(AVAILABLE DATA Opens)

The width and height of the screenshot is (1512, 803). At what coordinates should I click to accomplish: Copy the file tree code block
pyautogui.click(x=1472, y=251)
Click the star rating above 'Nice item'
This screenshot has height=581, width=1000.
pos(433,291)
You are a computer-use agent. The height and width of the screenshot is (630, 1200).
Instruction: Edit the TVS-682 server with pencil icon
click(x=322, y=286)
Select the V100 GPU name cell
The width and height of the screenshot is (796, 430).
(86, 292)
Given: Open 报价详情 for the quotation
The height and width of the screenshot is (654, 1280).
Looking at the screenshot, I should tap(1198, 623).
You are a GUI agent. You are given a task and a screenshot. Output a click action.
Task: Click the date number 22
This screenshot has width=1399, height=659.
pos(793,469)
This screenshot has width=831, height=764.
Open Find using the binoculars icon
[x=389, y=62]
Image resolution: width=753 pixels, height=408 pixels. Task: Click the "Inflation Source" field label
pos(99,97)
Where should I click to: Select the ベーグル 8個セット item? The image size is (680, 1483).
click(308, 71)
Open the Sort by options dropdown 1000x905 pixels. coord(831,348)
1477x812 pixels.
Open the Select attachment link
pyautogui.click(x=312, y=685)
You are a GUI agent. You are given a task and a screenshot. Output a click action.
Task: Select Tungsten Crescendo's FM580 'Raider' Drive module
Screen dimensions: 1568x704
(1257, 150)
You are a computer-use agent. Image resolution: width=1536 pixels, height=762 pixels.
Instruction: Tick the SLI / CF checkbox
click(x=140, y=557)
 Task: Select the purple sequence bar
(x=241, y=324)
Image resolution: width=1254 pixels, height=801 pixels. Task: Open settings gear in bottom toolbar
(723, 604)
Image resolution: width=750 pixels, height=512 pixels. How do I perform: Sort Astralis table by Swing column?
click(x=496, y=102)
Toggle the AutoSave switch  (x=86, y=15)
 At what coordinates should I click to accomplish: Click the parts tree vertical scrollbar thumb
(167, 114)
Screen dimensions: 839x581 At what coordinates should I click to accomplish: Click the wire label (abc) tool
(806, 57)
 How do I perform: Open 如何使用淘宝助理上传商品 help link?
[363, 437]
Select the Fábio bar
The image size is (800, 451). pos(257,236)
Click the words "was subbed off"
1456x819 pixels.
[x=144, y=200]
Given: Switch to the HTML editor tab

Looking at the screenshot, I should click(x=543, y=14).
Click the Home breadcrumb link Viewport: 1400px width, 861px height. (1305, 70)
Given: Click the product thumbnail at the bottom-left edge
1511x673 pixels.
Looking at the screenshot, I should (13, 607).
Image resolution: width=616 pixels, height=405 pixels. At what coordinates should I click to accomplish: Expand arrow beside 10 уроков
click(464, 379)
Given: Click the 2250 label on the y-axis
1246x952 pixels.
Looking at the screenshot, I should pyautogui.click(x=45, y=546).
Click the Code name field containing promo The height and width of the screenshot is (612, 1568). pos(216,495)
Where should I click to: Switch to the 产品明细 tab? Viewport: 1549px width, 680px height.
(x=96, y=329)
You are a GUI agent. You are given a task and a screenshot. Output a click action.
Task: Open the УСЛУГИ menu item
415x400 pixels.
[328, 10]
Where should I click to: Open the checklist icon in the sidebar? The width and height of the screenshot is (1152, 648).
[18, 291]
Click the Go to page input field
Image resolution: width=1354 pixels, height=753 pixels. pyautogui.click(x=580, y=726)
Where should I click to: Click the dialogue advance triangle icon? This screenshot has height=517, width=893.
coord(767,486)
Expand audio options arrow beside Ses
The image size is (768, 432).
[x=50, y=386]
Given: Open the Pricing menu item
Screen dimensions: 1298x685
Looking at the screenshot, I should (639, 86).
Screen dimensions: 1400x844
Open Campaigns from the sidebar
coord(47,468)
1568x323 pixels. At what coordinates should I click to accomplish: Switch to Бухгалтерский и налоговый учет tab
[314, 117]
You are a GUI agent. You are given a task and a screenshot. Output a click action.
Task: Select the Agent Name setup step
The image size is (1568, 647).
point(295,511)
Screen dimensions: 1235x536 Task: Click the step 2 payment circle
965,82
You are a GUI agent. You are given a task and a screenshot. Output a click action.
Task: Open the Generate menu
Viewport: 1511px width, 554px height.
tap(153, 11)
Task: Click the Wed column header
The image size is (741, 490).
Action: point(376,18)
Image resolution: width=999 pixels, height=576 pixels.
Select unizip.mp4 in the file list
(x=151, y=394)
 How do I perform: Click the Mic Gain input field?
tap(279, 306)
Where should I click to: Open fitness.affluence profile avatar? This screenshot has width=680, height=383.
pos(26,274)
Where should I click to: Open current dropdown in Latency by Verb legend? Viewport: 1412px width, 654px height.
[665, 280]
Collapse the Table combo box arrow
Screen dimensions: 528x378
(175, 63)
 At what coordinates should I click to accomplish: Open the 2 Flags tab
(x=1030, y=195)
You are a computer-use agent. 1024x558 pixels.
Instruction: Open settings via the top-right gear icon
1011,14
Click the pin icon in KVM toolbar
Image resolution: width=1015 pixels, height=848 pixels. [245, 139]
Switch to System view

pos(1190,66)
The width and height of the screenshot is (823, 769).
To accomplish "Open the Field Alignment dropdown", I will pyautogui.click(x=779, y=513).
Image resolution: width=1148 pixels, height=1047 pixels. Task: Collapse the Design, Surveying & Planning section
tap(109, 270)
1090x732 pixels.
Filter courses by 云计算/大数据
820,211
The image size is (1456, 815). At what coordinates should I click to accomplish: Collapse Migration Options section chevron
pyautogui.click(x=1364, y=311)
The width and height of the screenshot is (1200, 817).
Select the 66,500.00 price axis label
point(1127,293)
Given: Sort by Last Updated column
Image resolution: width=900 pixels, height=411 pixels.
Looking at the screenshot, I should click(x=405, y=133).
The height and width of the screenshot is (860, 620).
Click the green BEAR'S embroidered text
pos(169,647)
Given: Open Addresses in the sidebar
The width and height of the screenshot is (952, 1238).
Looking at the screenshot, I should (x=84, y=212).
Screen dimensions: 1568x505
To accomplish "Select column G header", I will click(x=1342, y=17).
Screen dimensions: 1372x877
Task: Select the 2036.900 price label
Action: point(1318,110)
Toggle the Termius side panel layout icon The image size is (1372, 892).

(AVAILABLE DATA Closes)

§ **AIM OF THE EXERCISE**
Show all lines from the records above where the word "menu" occurs.

§ **ANSWER BELOW**
Task: Open the УСЛУГИ menu item
Given: Open the Pricing menu item
Task: Open the Generate menu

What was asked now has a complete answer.